* _Prompt_: Your reply should be the complete data, reproduced exactly.

* _Material provided_:
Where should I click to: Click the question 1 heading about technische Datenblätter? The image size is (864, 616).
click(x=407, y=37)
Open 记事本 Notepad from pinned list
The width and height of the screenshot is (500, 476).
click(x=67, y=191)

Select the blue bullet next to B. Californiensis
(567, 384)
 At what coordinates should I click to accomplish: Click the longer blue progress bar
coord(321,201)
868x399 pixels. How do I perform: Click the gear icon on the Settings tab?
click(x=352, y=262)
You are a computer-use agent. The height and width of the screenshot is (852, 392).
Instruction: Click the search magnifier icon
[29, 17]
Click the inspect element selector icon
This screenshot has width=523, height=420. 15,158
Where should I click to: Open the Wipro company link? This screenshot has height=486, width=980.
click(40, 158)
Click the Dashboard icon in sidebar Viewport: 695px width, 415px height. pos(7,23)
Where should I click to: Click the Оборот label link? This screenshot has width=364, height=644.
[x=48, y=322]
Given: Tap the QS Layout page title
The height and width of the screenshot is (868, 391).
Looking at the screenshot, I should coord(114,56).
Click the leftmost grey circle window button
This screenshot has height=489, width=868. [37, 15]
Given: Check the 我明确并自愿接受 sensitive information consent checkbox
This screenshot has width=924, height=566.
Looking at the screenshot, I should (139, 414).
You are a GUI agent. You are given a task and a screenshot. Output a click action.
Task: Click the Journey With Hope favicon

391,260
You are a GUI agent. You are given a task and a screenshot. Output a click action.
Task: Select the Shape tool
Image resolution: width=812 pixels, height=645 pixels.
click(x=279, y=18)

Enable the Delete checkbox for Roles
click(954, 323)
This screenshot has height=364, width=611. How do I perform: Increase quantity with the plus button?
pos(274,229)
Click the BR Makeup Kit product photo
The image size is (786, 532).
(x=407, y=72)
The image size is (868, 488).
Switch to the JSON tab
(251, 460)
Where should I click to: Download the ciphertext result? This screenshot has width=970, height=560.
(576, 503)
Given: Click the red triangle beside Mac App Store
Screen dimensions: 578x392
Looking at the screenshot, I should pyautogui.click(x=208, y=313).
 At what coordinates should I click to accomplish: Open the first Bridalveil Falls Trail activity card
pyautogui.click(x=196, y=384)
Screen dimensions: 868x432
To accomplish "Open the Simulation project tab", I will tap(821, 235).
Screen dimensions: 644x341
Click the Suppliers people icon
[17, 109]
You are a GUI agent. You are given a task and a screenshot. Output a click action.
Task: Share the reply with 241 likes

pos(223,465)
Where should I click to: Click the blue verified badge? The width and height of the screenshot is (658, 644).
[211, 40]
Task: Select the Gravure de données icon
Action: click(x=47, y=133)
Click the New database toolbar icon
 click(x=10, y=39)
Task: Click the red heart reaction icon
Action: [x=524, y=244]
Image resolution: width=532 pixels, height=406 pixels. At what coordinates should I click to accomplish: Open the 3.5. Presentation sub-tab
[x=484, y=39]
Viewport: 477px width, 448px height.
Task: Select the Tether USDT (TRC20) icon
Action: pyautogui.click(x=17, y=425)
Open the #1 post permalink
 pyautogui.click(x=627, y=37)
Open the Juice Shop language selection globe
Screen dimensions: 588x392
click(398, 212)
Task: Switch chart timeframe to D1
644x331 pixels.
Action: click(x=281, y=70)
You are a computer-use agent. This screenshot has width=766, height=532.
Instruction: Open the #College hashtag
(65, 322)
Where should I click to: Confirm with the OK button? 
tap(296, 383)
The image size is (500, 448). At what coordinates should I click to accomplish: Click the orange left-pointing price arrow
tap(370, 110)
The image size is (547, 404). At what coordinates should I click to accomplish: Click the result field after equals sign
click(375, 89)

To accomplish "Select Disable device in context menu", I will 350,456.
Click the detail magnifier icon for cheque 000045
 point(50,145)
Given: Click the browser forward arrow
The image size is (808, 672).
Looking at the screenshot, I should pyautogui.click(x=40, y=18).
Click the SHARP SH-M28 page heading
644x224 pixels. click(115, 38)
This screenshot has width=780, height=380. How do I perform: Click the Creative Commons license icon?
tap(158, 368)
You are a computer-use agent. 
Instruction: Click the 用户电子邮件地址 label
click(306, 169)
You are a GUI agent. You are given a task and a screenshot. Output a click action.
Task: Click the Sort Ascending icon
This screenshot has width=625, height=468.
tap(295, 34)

* _Solved exercise_:
Where should I click to: Click the question 1 heading about technische Datenblätter? The image size is (864, 616).
click(x=407, y=37)
Open 记事本 Notepad from pinned list
The width and height of the screenshot is (500, 476).
click(x=67, y=191)

Select the blue bullet next to B. Californiensis
(567, 384)
 At what coordinates should I click to accomplish: Click the longer blue progress bar
coord(321,201)
868x399 pixels. How do I perform: Click the gear icon on the Settings tab?
click(x=352, y=262)
You are a computer-use agent. The height and width of the screenshot is (852, 392).
Instruction: Click the search magnifier icon
[29, 17]
Click the inspect element selector icon
This screenshot has width=523, height=420. 15,158
Where should I click to: Open the Wipro company link? This screenshot has height=486, width=980.
click(40, 158)
Click the Dashboard icon in sidebar Viewport: 695px width, 415px height. pos(7,23)
Where should I click to: Click the Оборот label link? This screenshot has width=364, height=644.
[x=48, y=322]
Given: Tap the QS Layout page title
The height and width of the screenshot is (868, 391).
Looking at the screenshot, I should coord(114,56).
Click the leftmost grey circle window button
This screenshot has height=489, width=868. [37, 15]
Given: Check the 我明确并自愿接受 sensitive information consent checkbox
This screenshot has width=924, height=566.
Looking at the screenshot, I should (139, 414).
You are a GUI agent. You are given a task and a screenshot. Output a click action.
Task: Click the Journey With Hope favicon

391,260
You are a GUI agent. You are given a task and a screenshot. Output a click action.
Task: Select the Shape tool
Image resolution: width=812 pixels, height=645 pixels.
click(x=279, y=18)

Enable the Delete checkbox for Roles
click(954, 323)
This screenshot has height=364, width=611. How do I perform: Increase quantity with the plus button?
pos(274,229)
Click the BR Makeup Kit product photo
The image size is (786, 532).
(x=407, y=72)
The image size is (868, 488).
Switch to the JSON tab
(251, 460)
Where should I click to: Download the ciphertext result? This screenshot has width=970, height=560.
(576, 503)
Given: Click the red triangle beside Mac App Store
Screen dimensions: 578x392
Looking at the screenshot, I should pyautogui.click(x=208, y=313).
 At what coordinates should I click to accomplish: Open the first Bridalveil Falls Trail activity card
pyautogui.click(x=196, y=384)
Screen dimensions: 868x432
To accomplish "Open the Simulation project tab", I will tap(821, 235).
Screen dimensions: 644x341
Click the Suppliers people icon
[17, 109]
You are a GUI agent. You are given a task and a screenshot. Output a click action.
Task: Share the reply with 241 likes

pos(223,465)
Where should I click to: Click the blue verified badge? The width and height of the screenshot is (658, 644).
[211, 40]
Task: Select the Gravure de données icon
Action: click(x=47, y=133)
Click the New database toolbar icon
 click(x=10, y=39)
Task: Click the red heart reaction icon
Action: [x=524, y=244]
Image resolution: width=532 pixels, height=406 pixels. At what coordinates should I click to accomplish: Open the 3.5. Presentation sub-tab
[x=484, y=39]
Viewport: 477px width, 448px height.
Task: Select the Tether USDT (TRC20) icon
Action: pyautogui.click(x=17, y=425)
Open the #1 post permalink
 pyautogui.click(x=627, y=37)
Open the Juice Shop language selection globe
Screen dimensions: 588x392
click(398, 212)
Task: Switch chart timeframe to D1
644x331 pixels.
Action: click(x=281, y=70)
You are a computer-use agent. This screenshot has width=766, height=532.
Instruction: Open the #College hashtag
(65, 322)
Where should I click to: Confirm with the OK button? 
tap(296, 383)
The image size is (500, 448). At what coordinates should I click to accomplish: Click the orange left-pointing price arrow
tap(370, 110)
The image size is (547, 404). At what coordinates should I click to accomplish: Click the result field after equals sign
click(375, 89)

To accomplish "Select Disable device in context menu", I will 350,456.
Click the detail magnifier icon for cheque 000045
 point(50,145)
Given: Click the browser forward arrow
The image size is (808, 672).
Looking at the screenshot, I should pyautogui.click(x=40, y=18).
Click the SHARP SH-M28 page heading
644x224 pixels. click(115, 38)
This screenshot has width=780, height=380. How do I perform: Click the Creative Commons license icon?
tap(158, 368)
You are a computer-use agent. 
Instruction: Click the 用户电子邮件地址 label
click(306, 169)
You are a GUI agent. You are given a task and a screenshot. Output a click action.
Task: Click the Sort Ascending icon
This screenshot has width=625, height=468.
tap(295, 34)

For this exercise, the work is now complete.